Count the lines in the data below that contain the string "target". Reply with the number alone.

■ **Rows**:

----------------------------------------

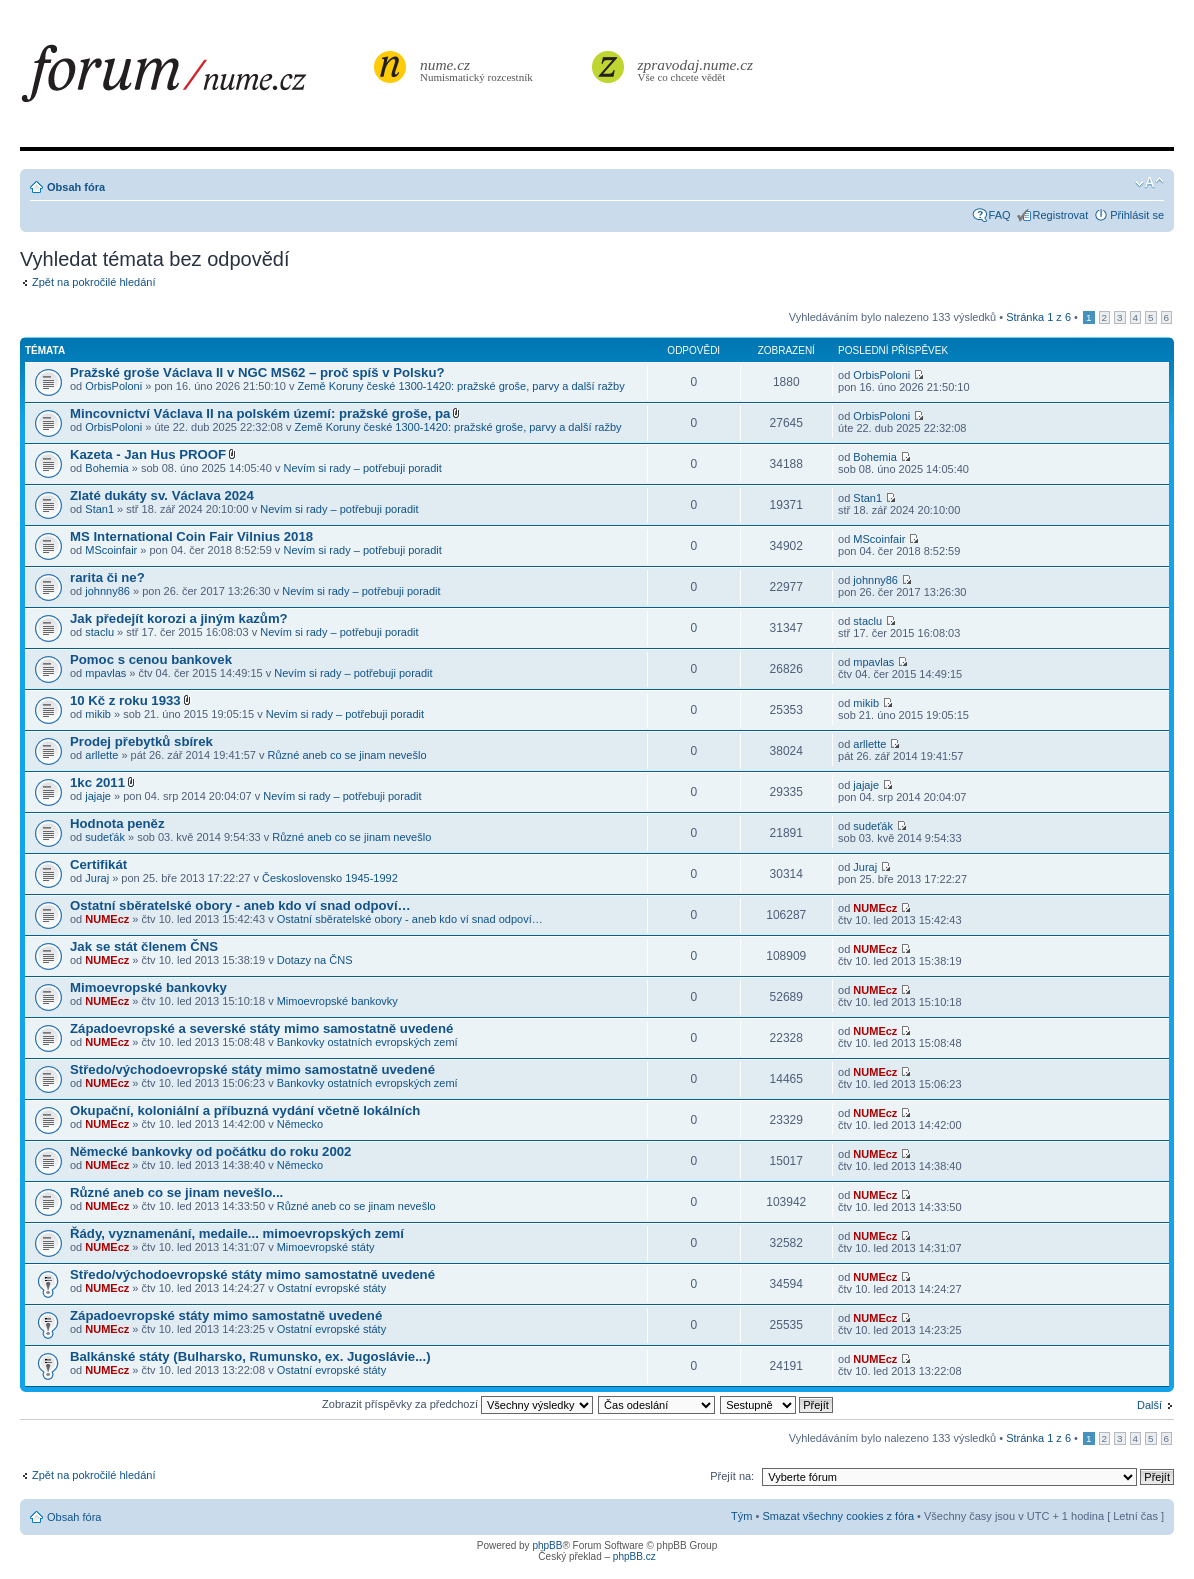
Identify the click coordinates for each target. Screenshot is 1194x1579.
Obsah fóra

----------------------------------------

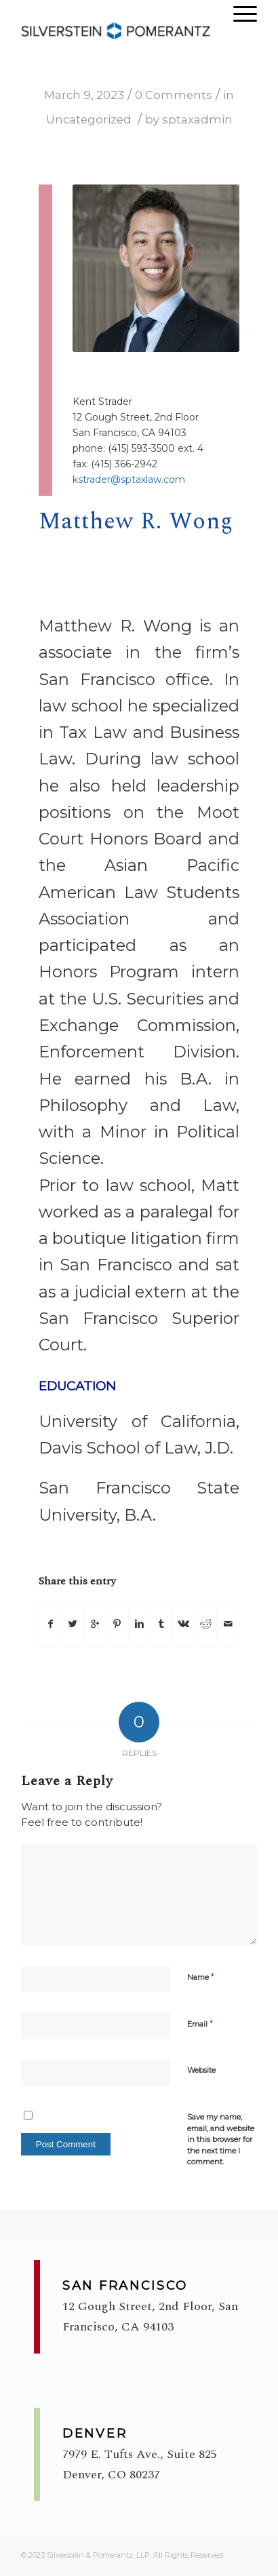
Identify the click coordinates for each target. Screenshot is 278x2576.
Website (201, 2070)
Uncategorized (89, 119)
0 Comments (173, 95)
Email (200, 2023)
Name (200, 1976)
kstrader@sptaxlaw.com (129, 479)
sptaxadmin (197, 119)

----------------------------------------

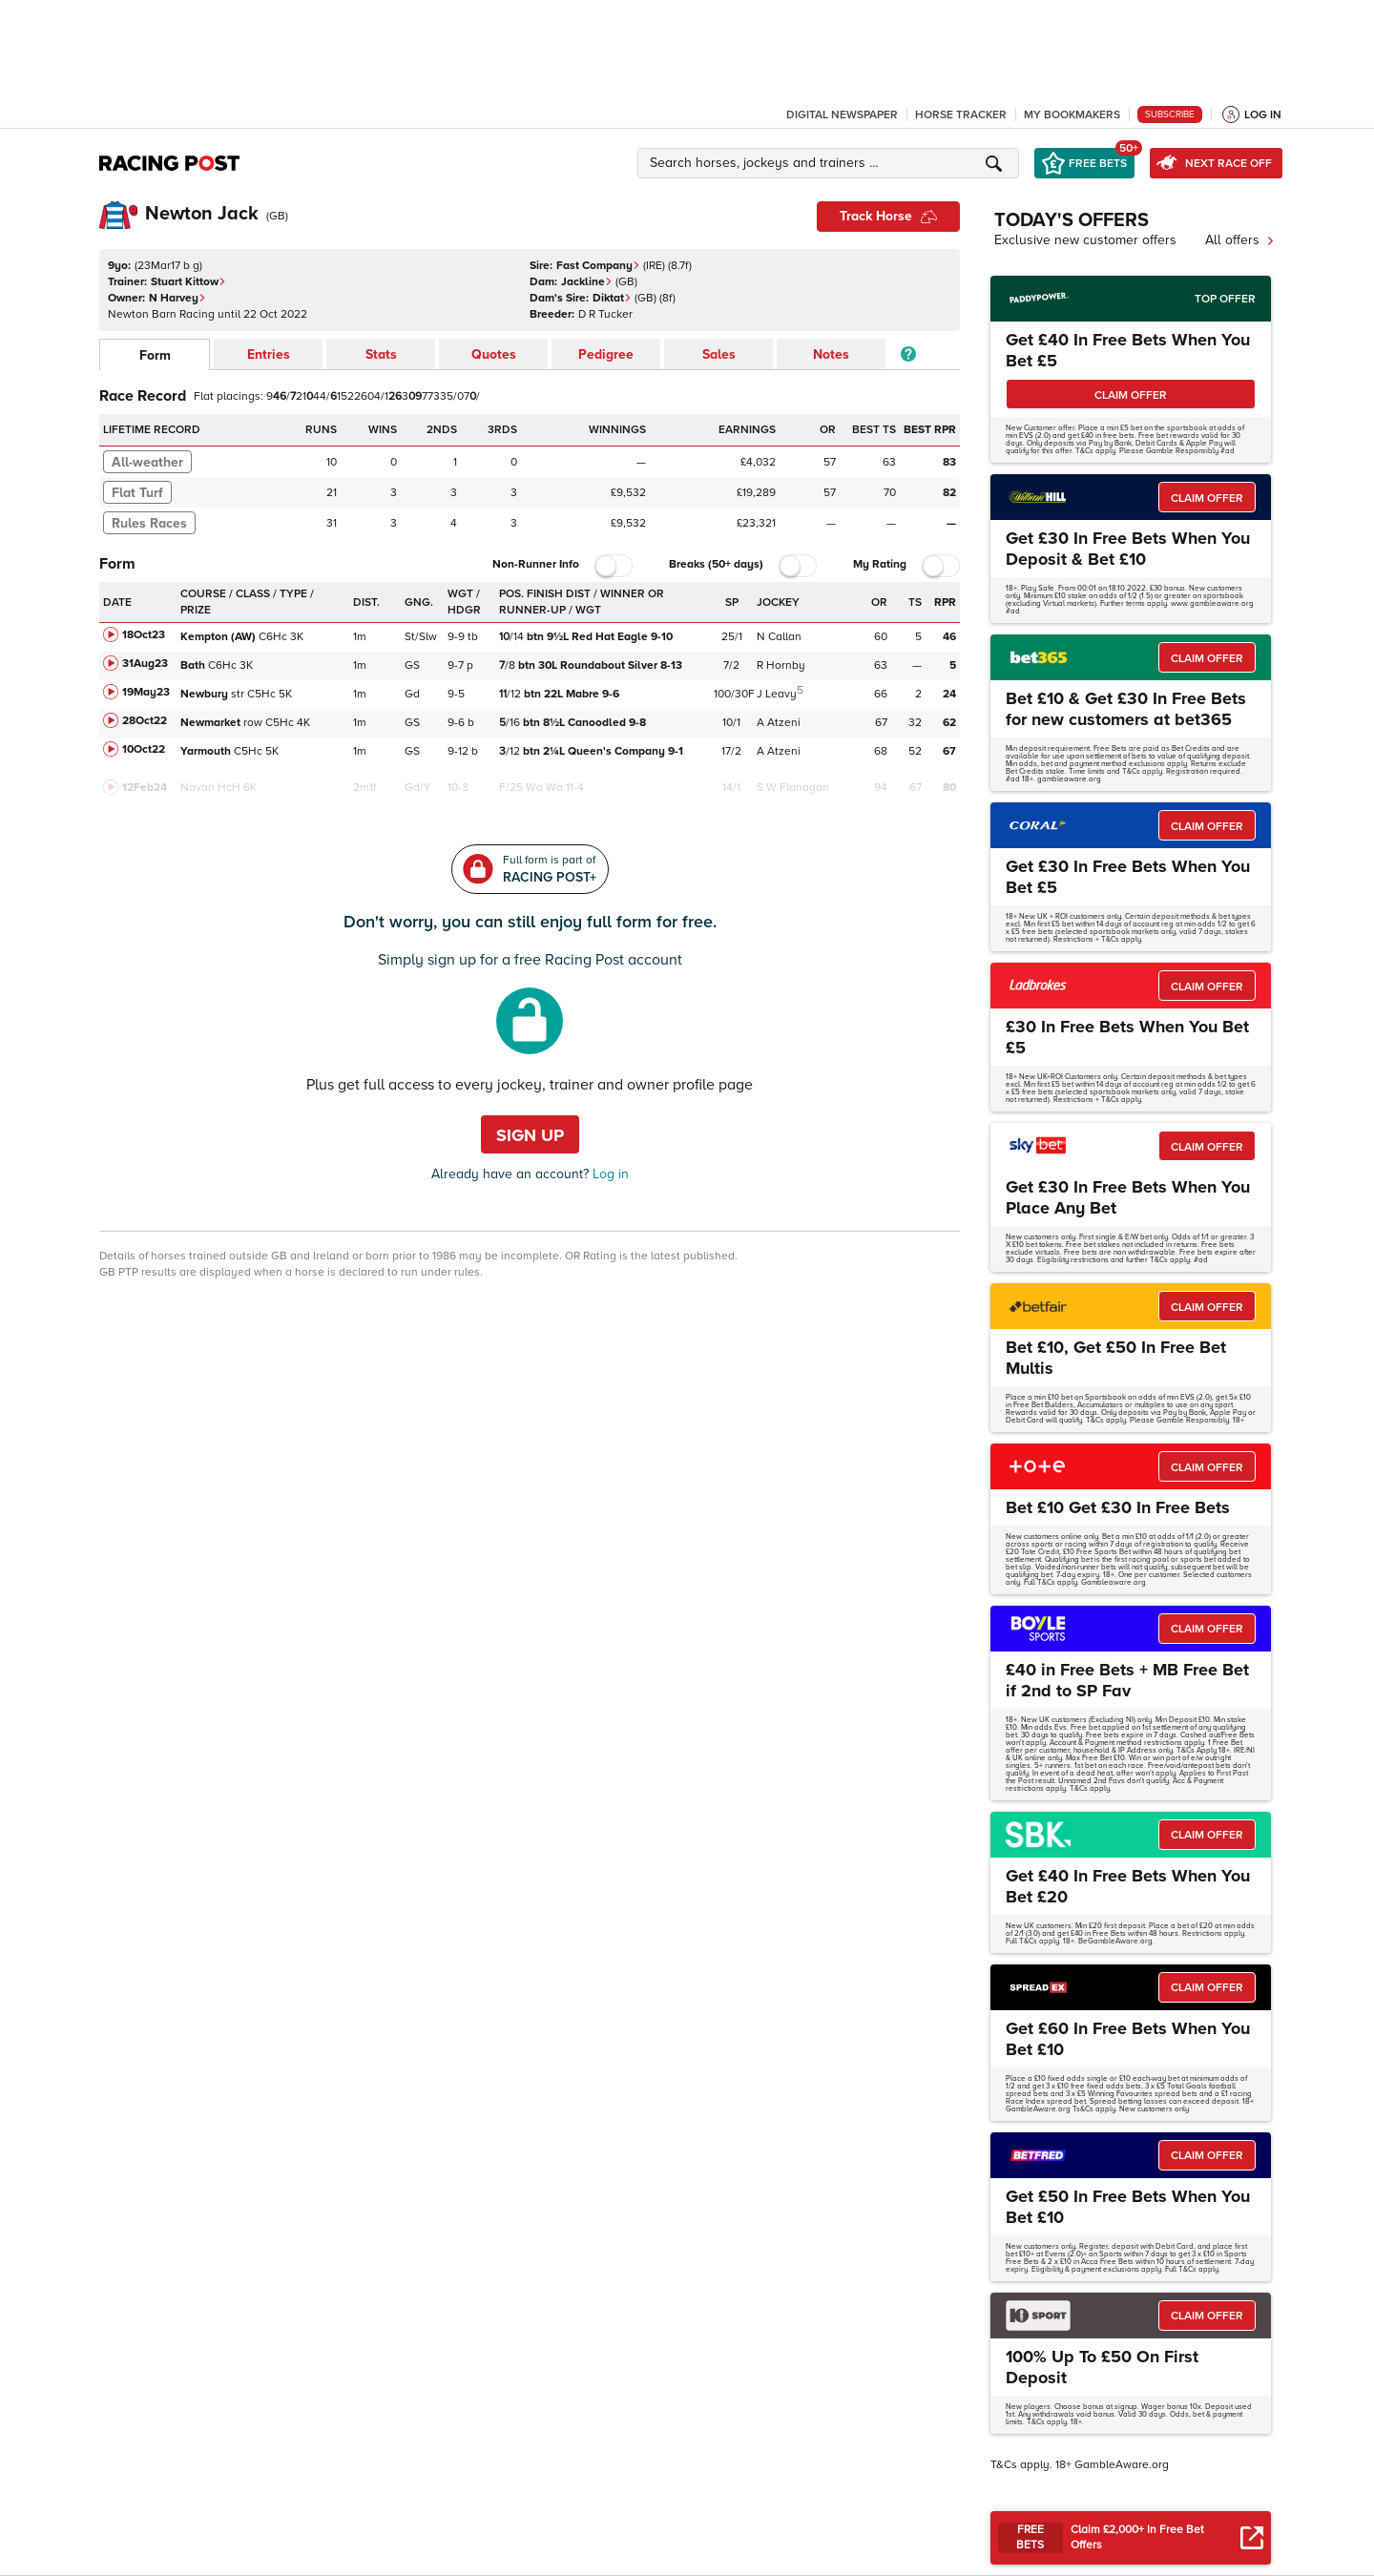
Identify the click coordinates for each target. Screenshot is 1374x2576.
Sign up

----------------------------------------

■ **Answer for the task**: 3